#### Activity:
Every line of the listing is to be printed again exactly.

Segment Start: Available data

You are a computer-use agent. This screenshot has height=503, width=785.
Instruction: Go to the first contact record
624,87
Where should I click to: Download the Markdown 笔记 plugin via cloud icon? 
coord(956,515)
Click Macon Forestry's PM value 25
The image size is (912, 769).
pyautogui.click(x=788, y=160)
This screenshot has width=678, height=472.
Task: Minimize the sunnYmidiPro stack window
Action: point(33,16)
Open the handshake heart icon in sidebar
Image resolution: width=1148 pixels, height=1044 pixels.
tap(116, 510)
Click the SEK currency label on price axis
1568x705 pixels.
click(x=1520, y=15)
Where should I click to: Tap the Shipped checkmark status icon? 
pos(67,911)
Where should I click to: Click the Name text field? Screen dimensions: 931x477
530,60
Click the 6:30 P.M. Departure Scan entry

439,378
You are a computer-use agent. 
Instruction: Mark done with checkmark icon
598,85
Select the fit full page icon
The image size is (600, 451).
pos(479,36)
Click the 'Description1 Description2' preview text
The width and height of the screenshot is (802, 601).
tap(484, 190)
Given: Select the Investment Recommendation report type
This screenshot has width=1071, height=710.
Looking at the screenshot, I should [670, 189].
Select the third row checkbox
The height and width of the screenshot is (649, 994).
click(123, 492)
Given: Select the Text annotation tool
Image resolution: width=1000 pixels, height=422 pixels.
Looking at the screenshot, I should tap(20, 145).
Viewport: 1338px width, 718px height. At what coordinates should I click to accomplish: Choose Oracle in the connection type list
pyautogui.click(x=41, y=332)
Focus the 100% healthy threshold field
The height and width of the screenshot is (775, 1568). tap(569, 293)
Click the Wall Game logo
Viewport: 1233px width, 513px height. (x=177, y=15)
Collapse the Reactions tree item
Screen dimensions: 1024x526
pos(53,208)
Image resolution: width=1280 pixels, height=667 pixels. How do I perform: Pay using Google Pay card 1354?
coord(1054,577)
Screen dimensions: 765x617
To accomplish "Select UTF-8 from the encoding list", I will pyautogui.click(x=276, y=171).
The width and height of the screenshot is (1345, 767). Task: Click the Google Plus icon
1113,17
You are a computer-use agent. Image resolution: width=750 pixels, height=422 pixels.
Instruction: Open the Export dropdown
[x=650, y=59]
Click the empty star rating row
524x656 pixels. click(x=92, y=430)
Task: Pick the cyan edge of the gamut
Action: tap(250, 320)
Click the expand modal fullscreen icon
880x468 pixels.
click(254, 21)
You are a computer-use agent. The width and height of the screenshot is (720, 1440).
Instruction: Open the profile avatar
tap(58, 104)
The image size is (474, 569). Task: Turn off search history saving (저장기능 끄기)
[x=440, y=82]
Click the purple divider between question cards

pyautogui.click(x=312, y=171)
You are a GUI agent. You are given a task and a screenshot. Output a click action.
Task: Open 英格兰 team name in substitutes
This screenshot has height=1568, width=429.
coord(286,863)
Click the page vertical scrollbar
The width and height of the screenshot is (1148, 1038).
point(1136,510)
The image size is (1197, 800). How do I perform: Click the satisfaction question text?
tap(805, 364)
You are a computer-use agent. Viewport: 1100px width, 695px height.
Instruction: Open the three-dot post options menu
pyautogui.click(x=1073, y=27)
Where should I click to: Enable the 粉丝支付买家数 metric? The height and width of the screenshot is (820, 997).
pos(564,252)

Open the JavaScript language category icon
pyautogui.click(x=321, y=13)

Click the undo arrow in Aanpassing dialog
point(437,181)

Segment End: Available data

#### Response box:
You are a computer-use agent. This screenshot has height=503, width=785.
Instruction: Go to the first contact record
624,87
Where should I click to: Download the Markdown 笔记 plugin via cloud icon? 
coord(956,515)
Click Macon Forestry's PM value 25
The image size is (912, 769).
pyautogui.click(x=788, y=160)
This screenshot has width=678, height=472.
Task: Minimize the sunnYmidiPro stack window
Action: point(33,16)
Open the handshake heart icon in sidebar
Image resolution: width=1148 pixels, height=1044 pixels.
tap(116, 510)
Click the SEK currency label on price axis
1568x705 pixels.
click(x=1520, y=15)
Where should I click to: Tap the Shipped checkmark status icon? 
pos(67,911)
Where should I click to: Click the Name text field? Screen dimensions: 931x477
530,60
Click the 6:30 P.M. Departure Scan entry

439,378
You are a computer-use agent. 
Instruction: Mark done with checkmark icon
598,85
Select the fit full page icon
The image size is (600, 451).
pos(479,36)
Click the 'Description1 Description2' preview text
The width and height of the screenshot is (802, 601).
tap(484, 190)
Given: Select the Investment Recommendation report type
This screenshot has width=1071, height=710.
Looking at the screenshot, I should [670, 189].
Select the third row checkbox
The height and width of the screenshot is (649, 994).
click(123, 492)
Given: Select the Text annotation tool
Image resolution: width=1000 pixels, height=422 pixels.
Looking at the screenshot, I should tap(20, 145).
Viewport: 1338px width, 718px height. At what coordinates should I click to accomplish: Choose Oracle in the connection type list
pyautogui.click(x=41, y=332)
Focus the 100% healthy threshold field
The height and width of the screenshot is (775, 1568). tap(569, 293)
Click the Wall Game logo
Viewport: 1233px width, 513px height. (x=177, y=15)
Collapse the Reactions tree item
Screen dimensions: 1024x526
pos(53,208)
Image resolution: width=1280 pixels, height=667 pixels. How do I perform: Pay using Google Pay card 1354?
coord(1054,577)
Screen dimensions: 765x617
To accomplish "Select UTF-8 from the encoding list", I will pyautogui.click(x=276, y=171).
The width and height of the screenshot is (1345, 767). Task: Click the Google Plus icon
1113,17
You are a computer-use agent. Image resolution: width=750 pixels, height=422 pixels.
Instruction: Open the Export dropdown
[x=650, y=59]
Click the empty star rating row
524x656 pixels. click(x=92, y=430)
Task: Pick the cyan edge of the gamut
Action: tap(250, 320)
Click the expand modal fullscreen icon
880x468 pixels.
click(254, 21)
You are a computer-use agent. The width and height of the screenshot is (720, 1440).
Instruction: Open the profile avatar
tap(58, 104)
The image size is (474, 569). Task: Turn off search history saving (저장기능 끄기)
[x=440, y=82]
Click the purple divider between question cards

pyautogui.click(x=312, y=171)
You are a GUI agent. You are given a task and a screenshot. Output a click action.
Task: Open 英格兰 team name in substitutes
This screenshot has height=1568, width=429.
coord(286,863)
Click the page vertical scrollbar
The width and height of the screenshot is (1148, 1038).
point(1136,510)
The image size is (1197, 800). How do I perform: Click the satisfaction question text?
tap(805, 364)
You are a computer-use agent. Viewport: 1100px width, 695px height.
Instruction: Open the three-dot post options menu
pyautogui.click(x=1073, y=27)
Where should I click to: Enable the 粉丝支付买家数 metric? The height and width of the screenshot is (820, 997).
pos(564,252)

Open the JavaScript language category icon
pyautogui.click(x=321, y=13)

Click the undo arrow in Aanpassing dialog
point(437,181)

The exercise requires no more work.